A secretária de Educação do Distrito Federal, Hélvia Paranaguá, afirmou nesta quinta-feira (12) que considera legítima a locação de um imóvel no Setor de Motéis, que passou a ser utilizado provisoriamente para atividades da rede pública de ensino. O contrato é alvo de investigação do Ministério Público do Distrito Federal e Territórios (MPDFT), no âmbito da Operação Blackboard, que apura possíveis irregularidades na contratação.
Ao comentar o caso, a secretária explicou que o espaço foi utilizado de forma temporária após a demolição do prédio do Centro de Ensino Fundamental 01 da Candangolândia, unidade que atualmente passa por reconstrução. Segundo ela, a medida buscou garantir que alunos e equipes administrativas continuassem sendo atendidos enquanto a nova estrutura é construída.
Hélvia destacou que a obra da nova escola já passou pelas etapas administrativas necessárias e está em andamento. De acordo com a secretária, o processo licitatório foi concluído, a empresa responsável foi definida e a ordem de serviço já foi emitida. “A antiga estrutura precisou ser demolida para dar lugar a uma nova escola. O processo de licitação da obra já foi realizado, temos empresa contratada e os trabalhos estão em execução”, afirmou.
A declaração foi dada durante agenda pública em Taguatinga, na inauguração do Centro de Educação da Primeira Infância Manacá.

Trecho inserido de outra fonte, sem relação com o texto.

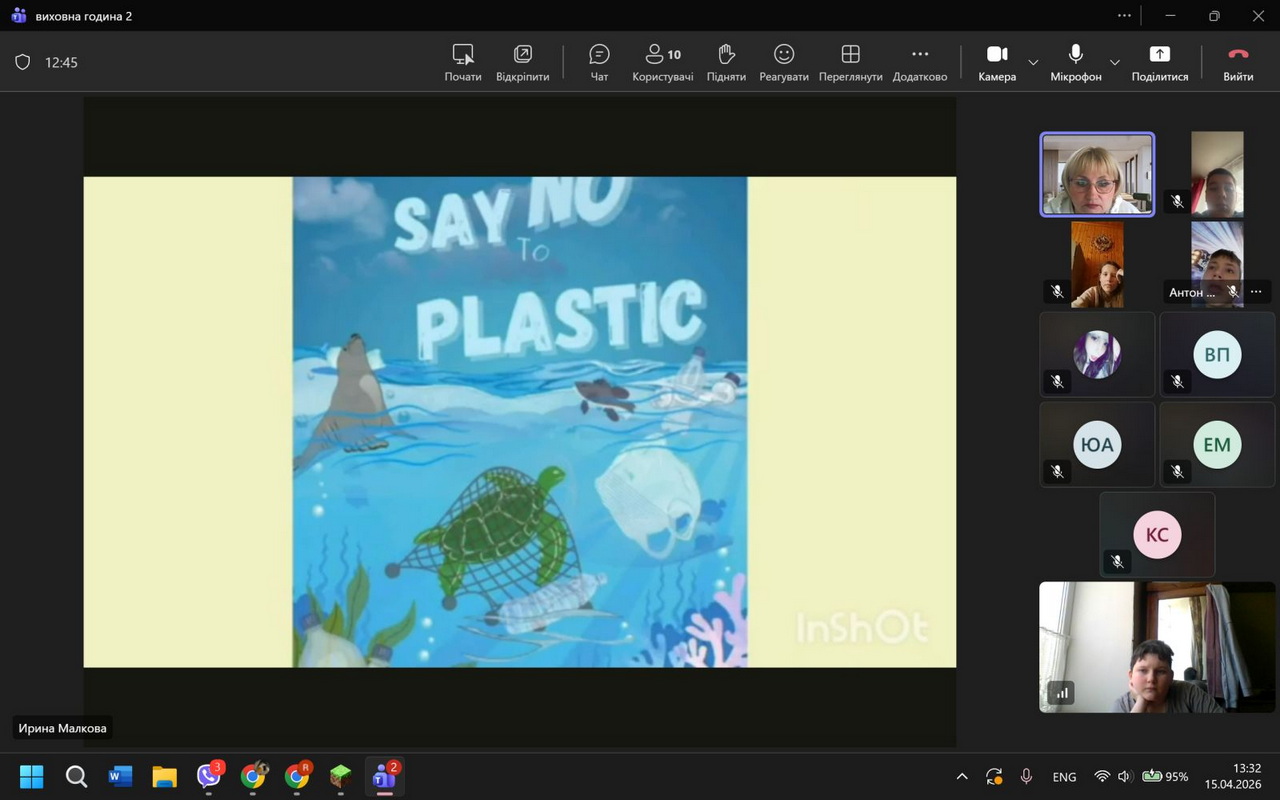Show participants list (Користувачі)
The image size is (1280, 800).
(x=662, y=62)
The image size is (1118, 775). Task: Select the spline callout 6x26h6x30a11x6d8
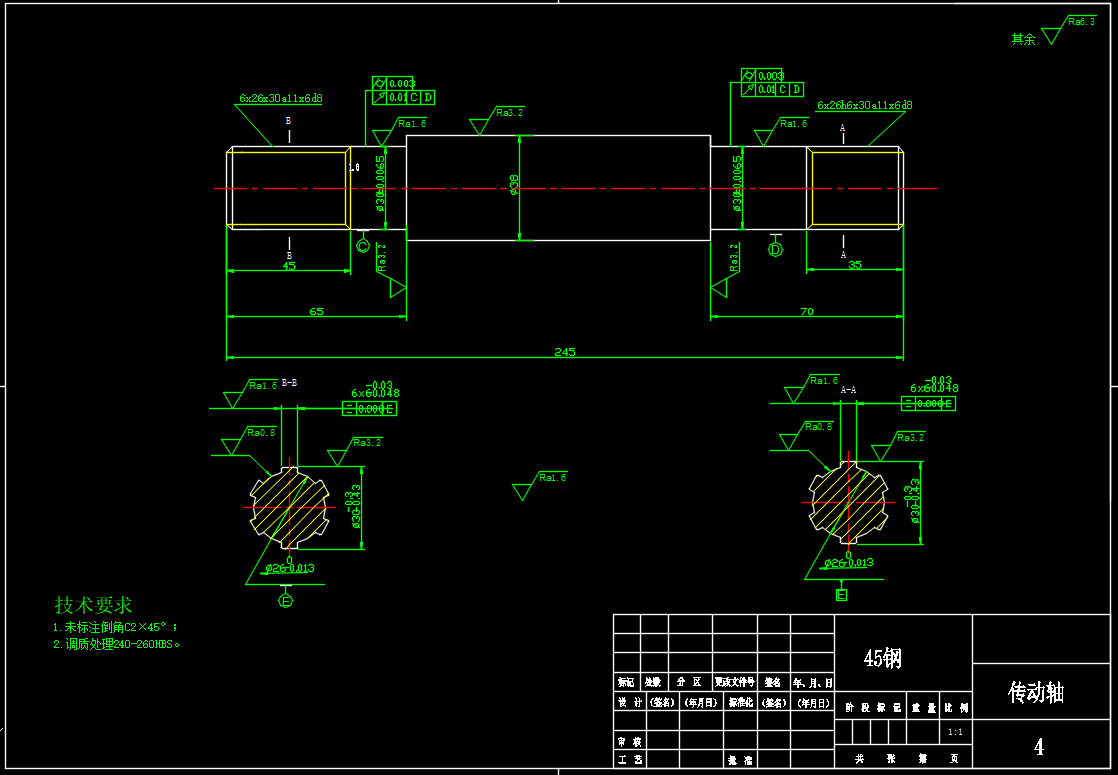[x=864, y=105]
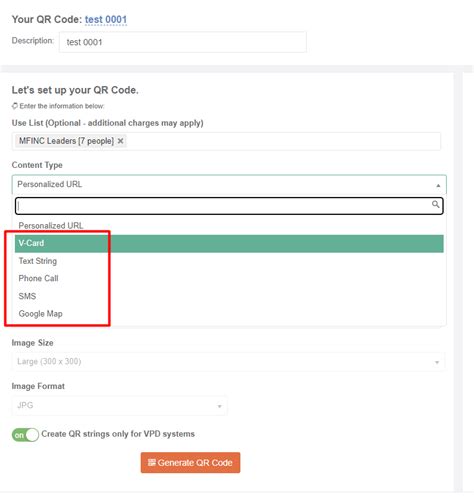Open the Image Size dropdown
The height and width of the screenshot is (498, 474).
tap(228, 362)
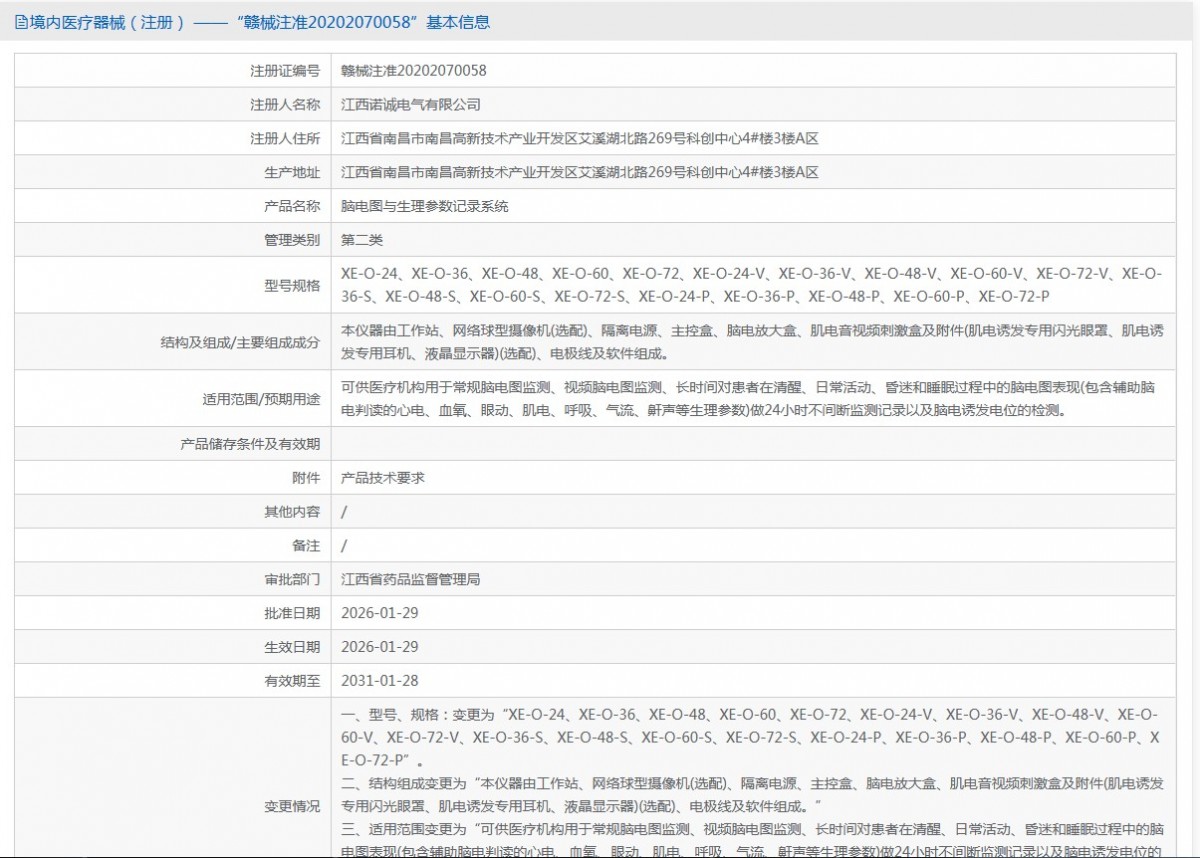Click the registration number 赣械注准20202070058 value
1200x858 pixels.
(414, 70)
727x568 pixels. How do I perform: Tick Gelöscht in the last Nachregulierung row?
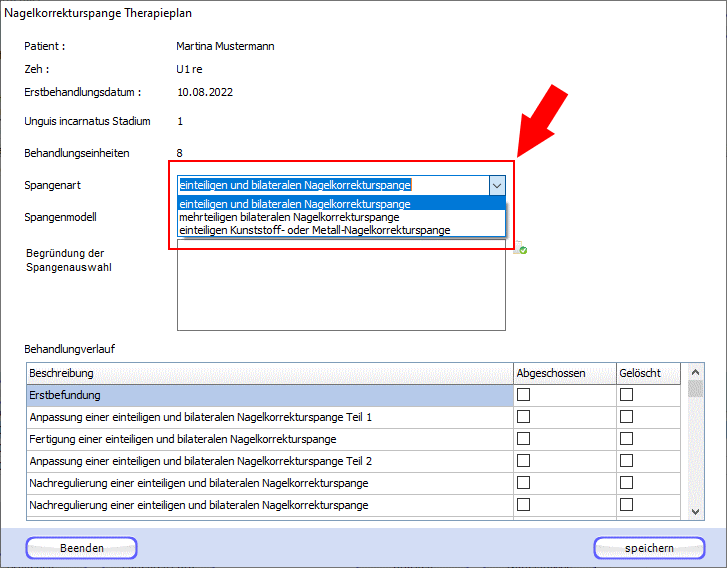(626, 505)
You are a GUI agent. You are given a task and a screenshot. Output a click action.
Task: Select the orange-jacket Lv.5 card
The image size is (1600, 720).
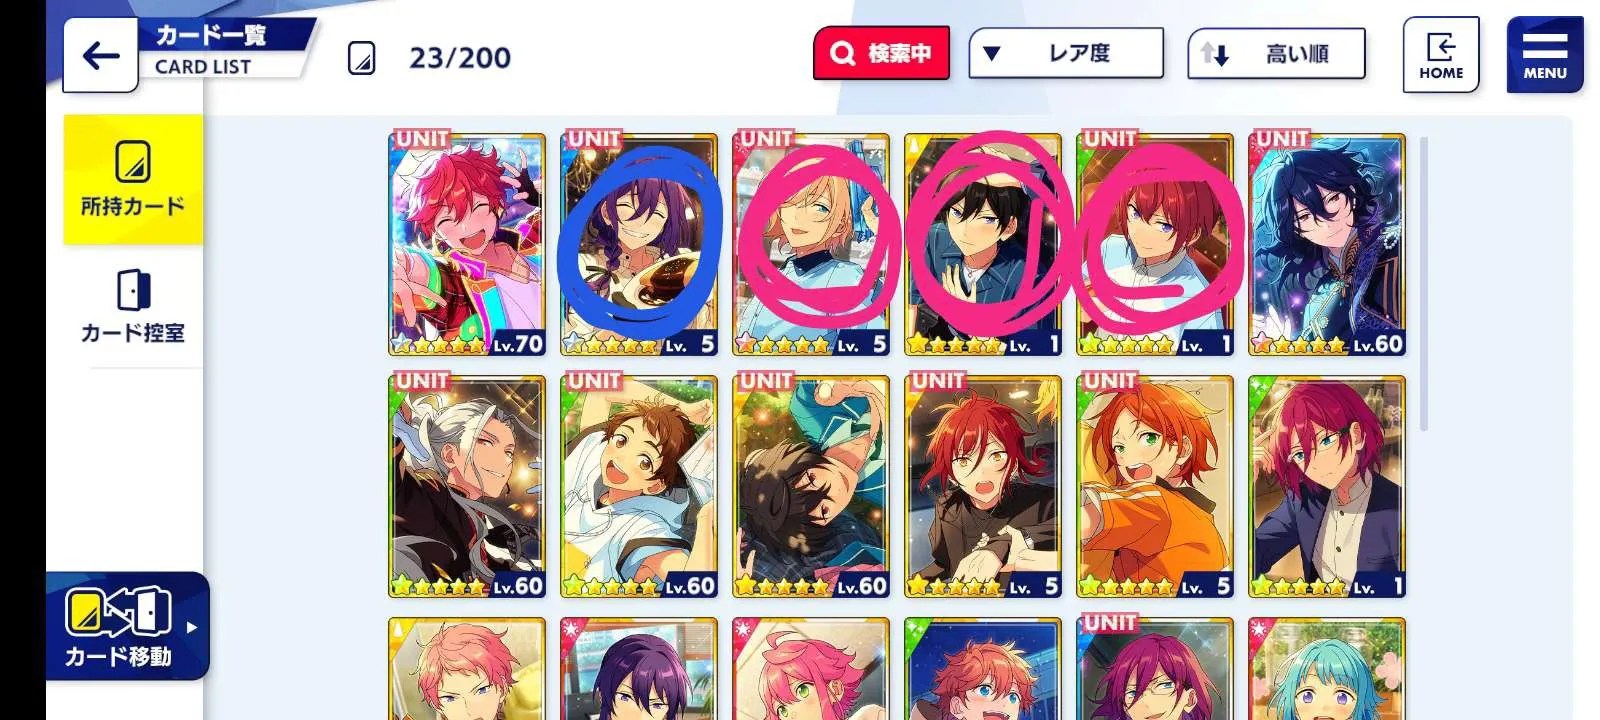coord(1155,487)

Na ocasião, a secretária também afirmou que acompanha com tranquilidade o andamento das investigações conduzidas pelos órgãos de controle. “Vamos aguardar o resultado das apurações. A obra da nova unidade já está em andamento, e nossa expectativa é concluir a escola até o fim do ano”, disse.
As investigações conduzidas pelo Grupo de Atuação Especial de Combate ao Crime Organizado (Gaeco) apontam suspeitas de dispensa irregular de licitação e possível superfaturamento no contrato de locação do imóvel. O espaço teria sido utilizado para receber alunos da escola da Candangolândia e também para abrigar a Coordenação Regional de Ensino do Núcleo Bandeirante.
O contrato investigado, segundo a própria Secretaria de Educação, foi firmado em gestão anterior da pasta.
O deputado distrital Hermeto também comentou o caso e afirmou que não possui qualquer participação na gestão de contratos administrativos da Secretaria de Educação. Segundo ele, essas decisões são atribuições exclusivas do Poder Executivo.
O parlamentar ressaltou ainda que os recursos indicados por seu mandato para a área educacional foram destinados ao Programa de Descentralização Administrativa e Financeira (PDAF), mecanismo que permite o repasse direto de verbas às escolas para manutenção e melhorias estruturais.
De acordo com Hermeto, ao longo de sete anos, essas indicações contribuíram para melhorias em mais de 60 escolas públicas do Distrito Federal. “Os recursos destinados ao PDAF foram utilizados para manutenção e melhorias em mais de 60 escolas da rede pública. É importante esclarecer também que o programa não permite o uso de verbas para pagamento de aluguel”, afirmou.
O deputado concluiu dizendo que permanece à disposição das autoridades para prestar quaisquer esclarecimentos e que confia no trabalho das instituições responsáveis pela investigação.